Завершив свою блистательную речь, мэтр Жакмен Лампурд проделал те же сложные манипуляции со своей шляпой, что и в начале беседы, затем нахлобучил ее на голову и вышел из кабинета размеренным, величавым шагом, весьма довольный своим красноречием и умением себя держать перед знатным вельможей.
Это оригинальное явление, менее удивительное, однако, в тот век светских дуэлистов и наемных убийц, чем во всякую другую эпоху, немало позабавило и заинтересовало молодого герцога де Валломбреза. Жакмен Лампурд понравился ему своей незаурядностью и своеобразной честностью; он даже простил этому бретеру неудачную попытку убить Сигоньяка. Раз барон устоял против подлинного мастера фехтования, значит, он действительно непобедим и получить рану от его руки не так уж позорно и мучительно для самолюбия. Да и при всем своем буйном нраве Валломбрез не переставал считать убийство Сигоньяка довольно неблаговидным поступком, но не из чувствительности или совестливости, а потому, что противник его был дворянин; он не задумался бы отправить на тот свет с полдюжины неугодных ему буржуа, потому что кровь подобного сброда имела в его глазах не больше цены, чем ключевая вода. Конечно, он предпочел бы сам сразить своего соперника, но превосходство Сигоньяка как фехтовальщика, превосходство, о котором напоминала боль в едва затянувшейся ране на руке, оставляло мало шансов на благоприятный исход новой дуэли, или нападения с оружием в руках. Таким образом, ему больше улыбалась мысль похитить Изабеллу, открывавшая перед ним заманчивые любовные перспективы. Он не сомневался, что в разлуке с Сигоньяком и со своими товарищами молодая актриса не замедлит растаять, подпав под обаяние молодого герцога, наделенного столь обольстительной наружностью, кумира самых высокопоставленных придворных дам. Неисправимая самонадеянность Валломбреза опиралась на обширный опыт, оправдывающий его притязания, и в самом своем наглом хвастовстве он ни на йоту не грешил против истины.
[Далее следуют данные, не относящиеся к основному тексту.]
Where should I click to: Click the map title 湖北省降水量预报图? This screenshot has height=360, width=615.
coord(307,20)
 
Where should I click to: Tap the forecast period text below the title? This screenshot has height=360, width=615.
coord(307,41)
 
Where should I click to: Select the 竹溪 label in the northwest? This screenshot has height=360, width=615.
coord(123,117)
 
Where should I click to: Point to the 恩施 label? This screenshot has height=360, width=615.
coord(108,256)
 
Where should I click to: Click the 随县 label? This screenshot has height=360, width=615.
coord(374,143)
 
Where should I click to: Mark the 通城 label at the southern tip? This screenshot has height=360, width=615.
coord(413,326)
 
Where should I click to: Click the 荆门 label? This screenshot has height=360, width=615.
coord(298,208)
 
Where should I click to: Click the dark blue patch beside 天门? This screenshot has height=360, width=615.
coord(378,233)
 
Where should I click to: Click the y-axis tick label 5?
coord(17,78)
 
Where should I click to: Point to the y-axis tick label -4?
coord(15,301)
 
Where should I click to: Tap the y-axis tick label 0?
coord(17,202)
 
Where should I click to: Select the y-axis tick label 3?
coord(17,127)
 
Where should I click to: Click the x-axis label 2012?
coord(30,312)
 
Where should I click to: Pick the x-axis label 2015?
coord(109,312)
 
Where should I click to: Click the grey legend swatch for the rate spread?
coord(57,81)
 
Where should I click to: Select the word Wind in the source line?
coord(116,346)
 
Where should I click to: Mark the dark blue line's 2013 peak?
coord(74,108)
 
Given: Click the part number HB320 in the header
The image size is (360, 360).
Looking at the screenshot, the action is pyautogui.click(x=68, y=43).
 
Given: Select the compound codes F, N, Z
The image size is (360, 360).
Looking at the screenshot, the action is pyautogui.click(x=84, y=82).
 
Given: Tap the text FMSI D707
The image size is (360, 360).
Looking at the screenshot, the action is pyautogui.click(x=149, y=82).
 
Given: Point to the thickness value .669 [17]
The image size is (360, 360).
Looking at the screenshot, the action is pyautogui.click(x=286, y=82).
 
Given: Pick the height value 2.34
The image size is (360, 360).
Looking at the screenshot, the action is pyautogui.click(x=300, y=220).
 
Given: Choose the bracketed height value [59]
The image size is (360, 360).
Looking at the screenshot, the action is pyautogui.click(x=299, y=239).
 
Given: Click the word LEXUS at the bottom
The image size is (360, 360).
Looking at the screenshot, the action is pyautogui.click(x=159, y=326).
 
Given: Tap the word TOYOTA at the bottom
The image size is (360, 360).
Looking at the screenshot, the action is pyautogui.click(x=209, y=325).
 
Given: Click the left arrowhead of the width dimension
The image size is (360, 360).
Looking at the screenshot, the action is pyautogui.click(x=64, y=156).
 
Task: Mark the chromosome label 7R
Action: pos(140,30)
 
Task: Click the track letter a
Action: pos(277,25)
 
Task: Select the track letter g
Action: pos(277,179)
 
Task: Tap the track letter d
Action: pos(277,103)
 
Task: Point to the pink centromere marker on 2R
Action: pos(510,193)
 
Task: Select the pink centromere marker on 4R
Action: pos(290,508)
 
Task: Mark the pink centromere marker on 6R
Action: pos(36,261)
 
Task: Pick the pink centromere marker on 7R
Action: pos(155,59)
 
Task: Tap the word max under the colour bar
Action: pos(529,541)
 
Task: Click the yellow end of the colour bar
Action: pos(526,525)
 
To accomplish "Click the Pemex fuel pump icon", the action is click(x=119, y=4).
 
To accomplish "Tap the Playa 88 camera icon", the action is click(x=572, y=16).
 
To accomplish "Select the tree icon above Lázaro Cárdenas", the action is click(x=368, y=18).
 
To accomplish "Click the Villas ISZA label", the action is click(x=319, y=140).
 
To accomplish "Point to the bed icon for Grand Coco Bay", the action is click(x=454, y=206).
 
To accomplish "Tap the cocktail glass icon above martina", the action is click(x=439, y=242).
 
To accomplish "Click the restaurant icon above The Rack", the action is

Хотя Изабелла только что отвергла его, молодой герцог считал несуразной, абсурдной, немыслимой и оскорбительной самую возможность не быть любимым.
«Стоит мне продержать ее несколько дней в уединенном уголке, где она будет всецело в моей власти, и я, уж конечно, сумею ее покорить, — мысленно рассуждал он. — Я покажу себя таким внимательным, таким пылким, таким красноречивым, что вскоре ей и самой станет непонятно, как могла она так долго мне противиться. Я увижу, как она смущена, как при моем появлении меняется в лице и опускает свои длинные ресницы, а когда я обниму ее, она, стыдясь и робея, склонит головку мне на плечо. Отвечая на мой поцелуй, она признается, что давно меня любит, а упорством своим хотела лишь разжечь мой пыл, или же сошлется на страх и трепет смертной, преследуемой богом, или начнет лепетать еще какой-нибудь милый вздор, который всегда найдется в такие минуты у женщины, даже у самой целомудренной. Но когда она будет моя и душой и телом, тогда-то я отплачу ей за прежние обиды».